February 6, 2020
Scott Glacier, Alberta in 1987 and 2019 Landsat images. Yellow arrow indicates the 2019 terminus location and Point A and B are areas of bedrock expansion amidst the glacier.
Scott Glacier is the largest outlet glacier of the Hooker Icefield the drains into the Whirpool River and then the Athabasca River. The icefield straddles the BC/Alberta border. Jiskoot et al (2009) examined the behavior of the Clemenceau-Chaba Icefield, 25 km south finding that from the mid 1980’s to 2001 the Clemenceau Icefield glaciers lost 42 square kilometers, or 14% of their area. On Columbia Icefield 60 km to the southeast Tennant and Menounos (2013) found that from 1919-2009 glaciers had a mean retreat of 1150 m and mean thinning of 49 m for glaciers, with the fastest rate of loss from 2000-2009.

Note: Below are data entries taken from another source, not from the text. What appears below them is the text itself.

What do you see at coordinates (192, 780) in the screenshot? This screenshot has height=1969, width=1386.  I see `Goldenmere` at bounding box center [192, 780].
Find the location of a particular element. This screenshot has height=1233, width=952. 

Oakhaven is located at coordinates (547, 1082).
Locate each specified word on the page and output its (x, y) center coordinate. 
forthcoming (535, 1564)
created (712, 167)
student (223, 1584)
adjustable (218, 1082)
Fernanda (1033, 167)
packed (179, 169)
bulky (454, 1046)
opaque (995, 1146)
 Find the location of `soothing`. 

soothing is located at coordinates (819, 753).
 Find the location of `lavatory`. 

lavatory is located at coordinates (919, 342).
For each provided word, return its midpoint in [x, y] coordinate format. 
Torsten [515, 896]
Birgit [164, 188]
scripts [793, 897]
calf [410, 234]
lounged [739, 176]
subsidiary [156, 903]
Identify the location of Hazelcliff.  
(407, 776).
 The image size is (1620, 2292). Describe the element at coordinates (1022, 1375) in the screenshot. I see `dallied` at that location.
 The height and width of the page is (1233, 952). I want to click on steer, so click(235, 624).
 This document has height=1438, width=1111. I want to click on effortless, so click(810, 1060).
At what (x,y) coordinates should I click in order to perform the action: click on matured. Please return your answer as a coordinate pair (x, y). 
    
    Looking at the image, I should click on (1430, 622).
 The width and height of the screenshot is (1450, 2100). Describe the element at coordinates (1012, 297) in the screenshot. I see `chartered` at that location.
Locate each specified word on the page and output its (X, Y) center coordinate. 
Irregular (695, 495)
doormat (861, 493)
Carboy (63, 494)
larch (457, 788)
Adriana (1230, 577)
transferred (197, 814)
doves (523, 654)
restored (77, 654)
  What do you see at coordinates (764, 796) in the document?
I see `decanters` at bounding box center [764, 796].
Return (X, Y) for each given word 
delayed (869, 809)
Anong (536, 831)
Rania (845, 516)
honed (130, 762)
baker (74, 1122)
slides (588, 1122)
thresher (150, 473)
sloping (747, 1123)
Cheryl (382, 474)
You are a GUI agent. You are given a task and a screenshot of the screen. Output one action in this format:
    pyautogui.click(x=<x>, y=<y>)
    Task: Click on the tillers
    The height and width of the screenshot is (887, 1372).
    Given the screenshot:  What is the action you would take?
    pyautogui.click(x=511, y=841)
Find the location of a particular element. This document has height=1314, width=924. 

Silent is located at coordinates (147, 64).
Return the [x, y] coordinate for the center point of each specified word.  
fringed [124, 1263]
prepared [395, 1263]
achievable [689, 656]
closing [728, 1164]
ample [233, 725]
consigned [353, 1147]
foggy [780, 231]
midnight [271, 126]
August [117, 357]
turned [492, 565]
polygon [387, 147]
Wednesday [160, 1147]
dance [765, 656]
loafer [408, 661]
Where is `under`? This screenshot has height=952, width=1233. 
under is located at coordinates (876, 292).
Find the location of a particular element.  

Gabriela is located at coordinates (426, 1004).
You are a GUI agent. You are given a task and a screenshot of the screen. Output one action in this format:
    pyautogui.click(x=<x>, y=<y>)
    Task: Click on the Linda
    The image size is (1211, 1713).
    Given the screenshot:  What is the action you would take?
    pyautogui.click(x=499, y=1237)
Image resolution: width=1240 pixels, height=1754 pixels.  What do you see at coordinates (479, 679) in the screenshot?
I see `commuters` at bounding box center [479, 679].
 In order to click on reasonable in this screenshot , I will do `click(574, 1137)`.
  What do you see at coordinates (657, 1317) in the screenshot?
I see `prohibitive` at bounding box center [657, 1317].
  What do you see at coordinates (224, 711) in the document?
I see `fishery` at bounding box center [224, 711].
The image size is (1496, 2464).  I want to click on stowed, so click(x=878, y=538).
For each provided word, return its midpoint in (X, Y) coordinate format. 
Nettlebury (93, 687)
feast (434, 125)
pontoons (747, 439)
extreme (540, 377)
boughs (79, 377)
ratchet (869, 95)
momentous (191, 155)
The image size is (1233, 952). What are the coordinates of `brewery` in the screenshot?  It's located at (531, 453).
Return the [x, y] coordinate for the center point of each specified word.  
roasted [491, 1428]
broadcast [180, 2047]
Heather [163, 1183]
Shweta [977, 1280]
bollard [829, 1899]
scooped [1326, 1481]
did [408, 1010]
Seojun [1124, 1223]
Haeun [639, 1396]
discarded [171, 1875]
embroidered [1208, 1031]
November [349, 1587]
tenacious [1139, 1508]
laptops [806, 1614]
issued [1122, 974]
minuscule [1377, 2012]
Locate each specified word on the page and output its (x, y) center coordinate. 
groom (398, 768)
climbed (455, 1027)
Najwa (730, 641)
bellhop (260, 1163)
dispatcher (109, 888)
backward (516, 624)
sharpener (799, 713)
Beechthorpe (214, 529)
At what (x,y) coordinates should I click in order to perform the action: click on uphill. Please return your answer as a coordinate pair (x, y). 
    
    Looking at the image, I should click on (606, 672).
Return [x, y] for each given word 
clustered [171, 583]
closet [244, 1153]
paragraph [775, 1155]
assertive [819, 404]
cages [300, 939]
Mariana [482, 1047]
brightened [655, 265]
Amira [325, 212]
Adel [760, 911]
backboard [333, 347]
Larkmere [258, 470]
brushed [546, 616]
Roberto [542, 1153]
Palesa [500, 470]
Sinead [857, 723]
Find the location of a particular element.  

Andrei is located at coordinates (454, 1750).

The Scott Glacier in 1987 had terminated at 1500 m, within 300 m of an alpine lake. At Point A there is a convex aspect to the glacier as it passes over a subglacial knob. The snowline is near this knob at 2200 m. In 1998 there is limited retreat of the main terminus and Point A is still beneath the ice. The snowline is just above Point A at 2250 m. In 2014 the glacier has retreated to the base of a step at ~1800 m. The snowline is well above Point A at 2450 m. In 2019 the terminus has retreated 750 m since 1987. Point A has emerged as a bedrock knob at the glacier surface. At Point B a rock rib has widened since 1987 and extends further into the heart of the glacier. The snowline in 2019 is at 2400 m at the end of July.
Scott Glacier, Alberta in 1998 and 2014 Landsat images. Yellow arrow indicates the 2019 terminus location and Point A and B are areas of bedrock expansion amidst the glacier.
Scott Glacier map indicating the glacier margins in the 1990’s.
Scott Glacier Digital Globe image indicating 1987 terminus location (red arrow) and 2019 terminus location yellow arrow. Point A is where bedrock is emerging and Point B is where the bedrock ridge is extending across glacier. Both Point A and B indicate bedrock steps that the glacier steepens as it flows over. The glacier remains crevassed to the front indicating no stagnant zone.